PROBLEM TO SOLVE →
Answer from the text on computational genome biology:
(a) Who co-leads the research group at the Berlin site?
(b) Which three kinds of sequencing are named as the main focus of the group's work on more sensitive diagnostic methods?
(c) In what year was CADD extended to assess structural variants?

SELECTED TEXT →

=== Begin Enclosure ===

Computational Genome Biology
Since 2017, Martin Kircher heads the "Computational Genome Biology" working group at BIH. With the appointment as professor for regulatory genomics at the University of Lübeck and the University Hospital Schleswig-Holstein in 2022, Prof. Kircher continued his research as a BIH Fellow at the two locations. At the Berlin site, the research group is co-lead by Dr. Max Schubach. The research group focuses on computer-based methods for the identification of functionally relevant genomic sequences and sequence variants. The group develops widely used variant effect scoring tools (CADD, CADD-SV, and ReMM), methods for sequencing data analysis (e.g., in the area of targeted sequencing and liquid biopsies/cell-free DNA), analyzes experimental measurements of the effects of non-coding sequence changes (e.g., MPRAs and CRISPRa/i) and uses these data to develop models of regulatory sequence effects.
The research of the "Computational Genome Biology" group focuses on computer-aided approaches to identify functionally relevant genetic changes in disease and evolutionary adaptation as well as on the development of more sensitive methods in diagnostics (especially exome, genome and cell-free DNA sequencing). In general, our bioinformatics research spans the areas of sequence analysis, data mining, machine learning, and functional genomics.
Genome-wide predictors of variant effects
We develop and maintain a widely used tool for assessing variant effects (Combined Annotation Dependent Depletion, CADD ) that uses machine learning to integrate close to 100 different gene-based and genome-wide annotations. CADD [https://cadd.bihealth.org] was the first tool to predict variant deleteriousness for all possible single base pair changes in the human genome and also allows for the assessment of multibase and insertion/deletion changes. While there are many annotation and scoring tools for variants, most annotations tend to use a single type of information (e.g., sequence conservation) and/or are limited in scope (e.g., to missense changes). Therefore, a broadly applicable metric is needed that objectively weights and integrates diverse information. Combined Annotation Dependent Depletion (CADD) is a framework that integrates multiple annotations into one metric by comparing variants that survived natural selection to simulated mutations. CADD scores correlate with pathogenicity and allele frequency of both coding and non-coding variants. In 2020, we extended the basic idea of CADD in a new project to also comprehensively assess structural variants (SVs) (CADD-SV). The interpretation of SVs is of great relevance due to recent technological advances in SV detection. CADD and CADD-SV can quantitatively prioritize disease causal and functional genetic variants across a wide range of functional categories, effect sizes, and genetic architectures, and can be used for variant prioritization in both research and clinical settings.

=== End Enclosure ===

INPUT DATA →
=== Begin Enclosure ===

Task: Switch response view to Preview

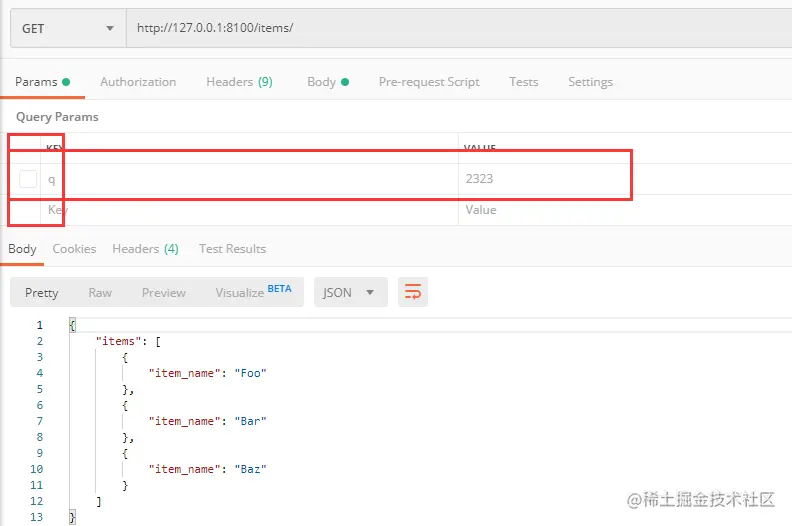Action: 164,293
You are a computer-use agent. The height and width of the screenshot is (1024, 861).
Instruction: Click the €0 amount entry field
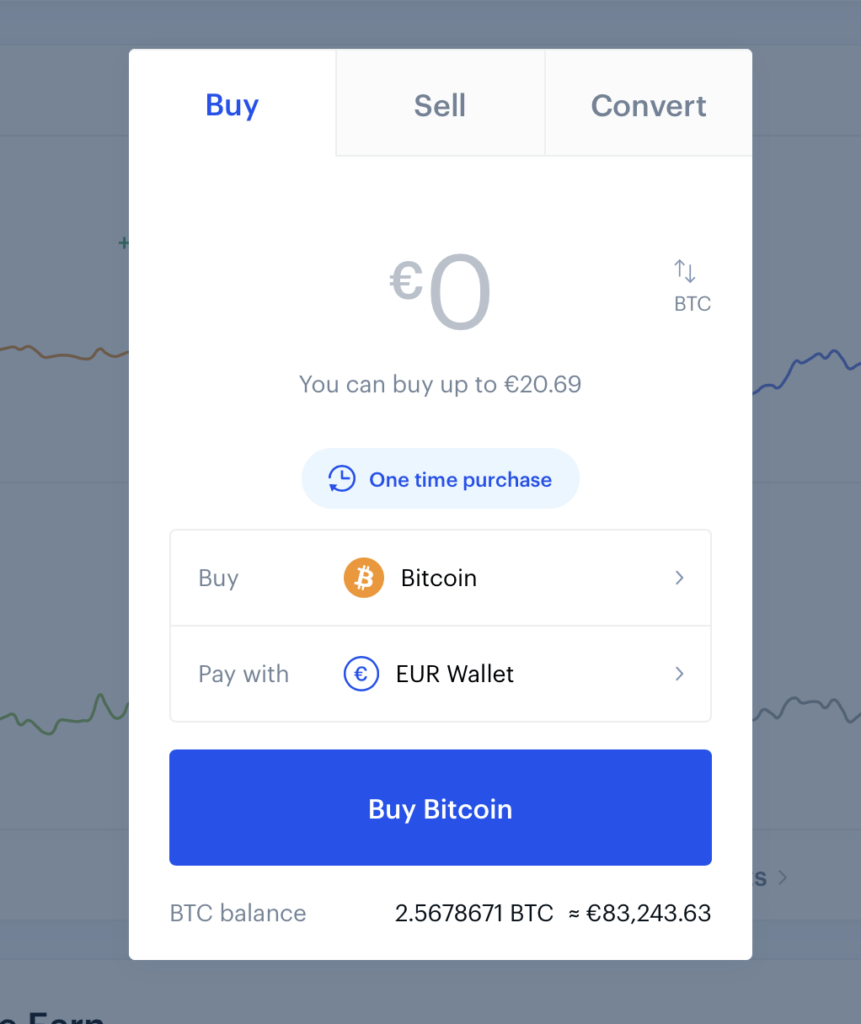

=== End Enclosure ===

SOLUTION FOR THIS EXERCISE →
(a) Dr. Max Schubach
(b) Exome, genome and cell-free DNA sequencing
(c) 2020